• TASK TO COMPLETE
Copy the data word for word, from its first line through the line containing "I will point(900,597).", including both of those lines.
[PROVIDED MATERIAL start]
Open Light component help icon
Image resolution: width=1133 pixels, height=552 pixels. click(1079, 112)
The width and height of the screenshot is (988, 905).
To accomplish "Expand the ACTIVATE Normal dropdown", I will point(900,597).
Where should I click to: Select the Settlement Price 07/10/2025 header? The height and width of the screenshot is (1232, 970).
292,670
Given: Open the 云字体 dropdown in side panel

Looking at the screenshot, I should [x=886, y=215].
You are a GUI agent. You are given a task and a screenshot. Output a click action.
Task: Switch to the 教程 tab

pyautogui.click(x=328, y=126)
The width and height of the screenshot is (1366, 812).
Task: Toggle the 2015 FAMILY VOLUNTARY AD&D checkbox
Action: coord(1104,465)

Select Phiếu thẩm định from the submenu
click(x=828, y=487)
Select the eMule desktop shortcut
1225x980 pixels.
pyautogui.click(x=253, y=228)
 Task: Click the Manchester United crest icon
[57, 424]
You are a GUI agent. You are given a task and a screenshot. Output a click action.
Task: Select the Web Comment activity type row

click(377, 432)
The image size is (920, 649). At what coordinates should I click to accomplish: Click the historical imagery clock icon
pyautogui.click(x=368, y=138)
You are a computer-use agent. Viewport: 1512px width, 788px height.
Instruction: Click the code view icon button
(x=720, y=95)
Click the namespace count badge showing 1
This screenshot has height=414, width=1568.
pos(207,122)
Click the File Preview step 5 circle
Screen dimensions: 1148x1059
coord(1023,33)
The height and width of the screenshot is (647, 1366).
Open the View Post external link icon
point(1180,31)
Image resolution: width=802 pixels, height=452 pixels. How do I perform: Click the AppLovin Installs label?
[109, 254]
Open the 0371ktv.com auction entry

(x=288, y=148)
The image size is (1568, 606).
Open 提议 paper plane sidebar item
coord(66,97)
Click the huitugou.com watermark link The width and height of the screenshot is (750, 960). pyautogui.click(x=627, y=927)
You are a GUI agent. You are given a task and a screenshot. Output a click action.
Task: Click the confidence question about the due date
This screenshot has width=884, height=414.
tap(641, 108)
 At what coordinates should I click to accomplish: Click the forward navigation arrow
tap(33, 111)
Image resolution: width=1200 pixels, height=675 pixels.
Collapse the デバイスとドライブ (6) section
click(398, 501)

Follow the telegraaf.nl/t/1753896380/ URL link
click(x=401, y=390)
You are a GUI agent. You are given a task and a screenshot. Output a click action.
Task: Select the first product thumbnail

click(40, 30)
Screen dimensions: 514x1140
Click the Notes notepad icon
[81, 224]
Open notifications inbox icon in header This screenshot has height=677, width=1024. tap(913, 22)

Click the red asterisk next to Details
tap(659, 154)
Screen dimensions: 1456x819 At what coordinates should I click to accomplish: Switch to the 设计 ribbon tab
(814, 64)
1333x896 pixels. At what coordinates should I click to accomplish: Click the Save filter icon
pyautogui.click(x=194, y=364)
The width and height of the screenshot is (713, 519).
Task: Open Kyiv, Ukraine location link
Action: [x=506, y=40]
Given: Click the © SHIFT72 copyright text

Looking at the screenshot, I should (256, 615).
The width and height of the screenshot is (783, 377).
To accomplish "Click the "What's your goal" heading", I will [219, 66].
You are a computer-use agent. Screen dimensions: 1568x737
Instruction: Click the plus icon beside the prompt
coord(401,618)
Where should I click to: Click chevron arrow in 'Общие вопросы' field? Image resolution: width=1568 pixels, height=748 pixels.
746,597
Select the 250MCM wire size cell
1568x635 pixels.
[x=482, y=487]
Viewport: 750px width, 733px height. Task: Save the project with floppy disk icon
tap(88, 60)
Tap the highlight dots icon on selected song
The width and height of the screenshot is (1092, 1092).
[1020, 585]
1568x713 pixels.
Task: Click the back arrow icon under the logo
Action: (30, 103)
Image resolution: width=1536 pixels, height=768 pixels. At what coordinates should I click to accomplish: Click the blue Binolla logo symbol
[PROVIDED MATERIAL end]
• ANSWER FOR THE TASK
Open Light component help icon
Image resolution: width=1133 pixels, height=552 pixels. click(1079, 112)
The width and height of the screenshot is (988, 905).
To accomplish "Expand the ACTIVATE Normal dropdown", I will point(900,597).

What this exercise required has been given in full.